The problem here is one of scale. Although in tightly controlled environments
individuals can act out a predecided plan and produce changes in the world,
is not true of social interactions because of the large number of components.
You may plan to achieve something, but when your intentions are set against
the unknown intentions of millions of others, it becomes unlikely that things
will go to plan. The resulting interaction of millions becomes a blind process.
As the military maxim goes, no plan survives the first contact with the enemy.
There are many mechanical systems which, although entirely deterministic,
are in practice hard to predict. This can be a matter of scale, there being
to many variables to track, or it may be that the dynamical laws regulating
the interactions are non-linear.
As materialists we have to accept that the future is not subject to change,
since the very concept of changes to the future is a category error: changes
occur with respect to time, and each given point in the future is a fixed point
in time. The idea that we can change the future is the ultimate subjectivist
However, the fact that the future is as fixed as the past, does not mean that
we can practically predict the future. Our knowledge is too partial and our
computational resources too puny to achieve more than gross generalisations.
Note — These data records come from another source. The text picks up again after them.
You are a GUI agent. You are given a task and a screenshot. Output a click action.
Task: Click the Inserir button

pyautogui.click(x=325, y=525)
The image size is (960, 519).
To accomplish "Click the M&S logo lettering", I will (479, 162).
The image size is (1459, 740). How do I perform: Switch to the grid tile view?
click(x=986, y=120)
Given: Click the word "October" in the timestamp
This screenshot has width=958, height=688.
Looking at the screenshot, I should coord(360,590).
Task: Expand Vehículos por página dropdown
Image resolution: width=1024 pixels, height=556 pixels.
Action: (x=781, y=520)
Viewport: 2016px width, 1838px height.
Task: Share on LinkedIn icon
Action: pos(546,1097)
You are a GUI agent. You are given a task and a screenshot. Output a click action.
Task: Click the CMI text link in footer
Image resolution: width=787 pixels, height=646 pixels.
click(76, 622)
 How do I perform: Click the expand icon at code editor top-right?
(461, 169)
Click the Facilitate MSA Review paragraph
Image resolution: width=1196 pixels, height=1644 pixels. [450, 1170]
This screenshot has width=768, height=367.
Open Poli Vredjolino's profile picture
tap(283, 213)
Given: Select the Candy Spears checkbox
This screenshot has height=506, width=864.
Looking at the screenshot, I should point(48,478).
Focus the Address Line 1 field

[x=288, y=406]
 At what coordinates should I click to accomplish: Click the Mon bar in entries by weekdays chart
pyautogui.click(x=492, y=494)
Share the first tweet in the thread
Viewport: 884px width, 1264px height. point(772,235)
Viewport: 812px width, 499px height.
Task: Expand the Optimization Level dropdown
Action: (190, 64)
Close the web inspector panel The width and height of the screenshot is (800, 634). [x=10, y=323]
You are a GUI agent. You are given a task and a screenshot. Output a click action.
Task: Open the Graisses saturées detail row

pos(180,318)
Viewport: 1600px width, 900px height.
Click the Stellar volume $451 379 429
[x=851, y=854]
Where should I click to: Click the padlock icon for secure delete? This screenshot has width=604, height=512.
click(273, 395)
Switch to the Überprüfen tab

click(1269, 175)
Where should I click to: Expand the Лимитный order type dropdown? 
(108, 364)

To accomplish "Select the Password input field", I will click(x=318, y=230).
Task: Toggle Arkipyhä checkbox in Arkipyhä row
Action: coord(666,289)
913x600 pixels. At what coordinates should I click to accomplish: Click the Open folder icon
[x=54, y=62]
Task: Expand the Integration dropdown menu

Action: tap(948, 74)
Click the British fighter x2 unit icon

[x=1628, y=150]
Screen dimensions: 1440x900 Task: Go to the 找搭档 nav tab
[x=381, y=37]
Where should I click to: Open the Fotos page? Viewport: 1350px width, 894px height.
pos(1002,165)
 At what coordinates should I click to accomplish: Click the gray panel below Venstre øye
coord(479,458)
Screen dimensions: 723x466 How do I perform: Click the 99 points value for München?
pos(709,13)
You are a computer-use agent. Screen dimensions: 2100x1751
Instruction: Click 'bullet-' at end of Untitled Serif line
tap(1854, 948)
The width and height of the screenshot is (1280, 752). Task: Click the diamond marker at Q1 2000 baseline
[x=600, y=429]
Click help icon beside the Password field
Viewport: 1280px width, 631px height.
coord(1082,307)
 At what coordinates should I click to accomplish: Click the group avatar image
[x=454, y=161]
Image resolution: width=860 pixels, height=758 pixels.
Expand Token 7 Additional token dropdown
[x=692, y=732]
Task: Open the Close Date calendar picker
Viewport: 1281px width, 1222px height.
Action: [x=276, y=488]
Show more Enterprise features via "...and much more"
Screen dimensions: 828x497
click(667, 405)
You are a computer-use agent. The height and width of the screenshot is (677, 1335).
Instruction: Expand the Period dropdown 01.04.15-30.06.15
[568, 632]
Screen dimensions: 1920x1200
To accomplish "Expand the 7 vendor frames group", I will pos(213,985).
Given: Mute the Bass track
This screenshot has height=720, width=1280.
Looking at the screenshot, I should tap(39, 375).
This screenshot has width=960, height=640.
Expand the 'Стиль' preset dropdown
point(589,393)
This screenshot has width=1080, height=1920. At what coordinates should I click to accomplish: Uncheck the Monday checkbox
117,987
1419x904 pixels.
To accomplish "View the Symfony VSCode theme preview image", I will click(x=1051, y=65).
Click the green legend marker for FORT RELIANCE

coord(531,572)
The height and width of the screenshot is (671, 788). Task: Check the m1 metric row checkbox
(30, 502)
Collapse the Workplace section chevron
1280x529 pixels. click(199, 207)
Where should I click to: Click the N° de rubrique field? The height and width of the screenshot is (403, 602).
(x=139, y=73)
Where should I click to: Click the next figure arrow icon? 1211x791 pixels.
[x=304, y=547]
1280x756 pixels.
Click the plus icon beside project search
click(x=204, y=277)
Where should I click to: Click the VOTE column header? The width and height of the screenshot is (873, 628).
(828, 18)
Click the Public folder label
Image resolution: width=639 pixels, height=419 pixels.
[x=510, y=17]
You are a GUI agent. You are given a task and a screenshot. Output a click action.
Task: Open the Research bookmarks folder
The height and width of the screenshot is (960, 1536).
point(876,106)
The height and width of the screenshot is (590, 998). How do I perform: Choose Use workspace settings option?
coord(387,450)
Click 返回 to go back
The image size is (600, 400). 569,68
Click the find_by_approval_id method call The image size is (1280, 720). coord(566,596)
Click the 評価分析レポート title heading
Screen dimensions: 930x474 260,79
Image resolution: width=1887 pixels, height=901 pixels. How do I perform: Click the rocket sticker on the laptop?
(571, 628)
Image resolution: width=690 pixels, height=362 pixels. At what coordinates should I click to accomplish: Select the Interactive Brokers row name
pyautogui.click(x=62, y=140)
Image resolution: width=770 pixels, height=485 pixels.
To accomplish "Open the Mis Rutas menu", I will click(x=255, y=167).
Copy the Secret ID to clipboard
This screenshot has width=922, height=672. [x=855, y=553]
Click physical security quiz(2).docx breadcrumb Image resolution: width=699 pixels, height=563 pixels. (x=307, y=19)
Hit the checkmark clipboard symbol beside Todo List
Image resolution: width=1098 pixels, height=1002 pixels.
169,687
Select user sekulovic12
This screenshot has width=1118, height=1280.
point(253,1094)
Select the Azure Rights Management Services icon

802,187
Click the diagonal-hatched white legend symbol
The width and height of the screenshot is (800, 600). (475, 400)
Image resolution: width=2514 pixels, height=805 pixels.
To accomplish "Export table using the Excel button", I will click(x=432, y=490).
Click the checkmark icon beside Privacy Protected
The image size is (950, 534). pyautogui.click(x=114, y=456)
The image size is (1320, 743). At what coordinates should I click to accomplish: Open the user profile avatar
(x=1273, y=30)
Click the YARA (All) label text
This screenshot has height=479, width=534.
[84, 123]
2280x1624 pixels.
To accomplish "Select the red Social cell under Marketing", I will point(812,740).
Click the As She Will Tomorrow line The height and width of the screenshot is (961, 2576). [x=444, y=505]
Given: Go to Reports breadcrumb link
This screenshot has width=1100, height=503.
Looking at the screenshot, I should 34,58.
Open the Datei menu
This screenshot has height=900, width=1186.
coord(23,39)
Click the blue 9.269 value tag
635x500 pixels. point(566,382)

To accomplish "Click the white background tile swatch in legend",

We can predict certain things, we know that the effect of industrial
civilisation will be to raise the worlds temperature this century for example.
> I don't even know if it would be accurate to conceive
> >of some *natural* struggles (e.g. hunting strategies by different
> species) in
> >these terms.
The existence of these strategies is, I think, adequately explained by the
'blind mechanistic' process of Darwinian selection.
> >It seems to me that what any theory has to take into account is the specific
> >nature of the subject that one is investigating. Political struggles and
> >economic struggles are *class struggles* which are conducted by the
> >individuals and sub-groups of classes. Thus, any social theory for struggle
> >must be modeled and understood in an *essentially* different way than
> >non-human natural struggles.
I would broadly agree with this.
> >> Since these are organised collectivities that, to
> >> a certain extent are subject to a unified command and control
> >> structure, the notion of subjects retains some limited purchase
> >> as a means of thinking through what happens.
> >The organized collectivities are composed of subjects who can shape, change,
> >and de-compose the collectivities. E.g. (since you mention armies), are
> >mutinies not possible? This is a matter of some political importance,
At the point where an army has mutinied it ceases to be fruitful to think
of it as a subject, unless the mutineers establish a new command structure.
It was the establishment of such a command structure by the Bolsheviki
that led to their singular success in St Petersburg.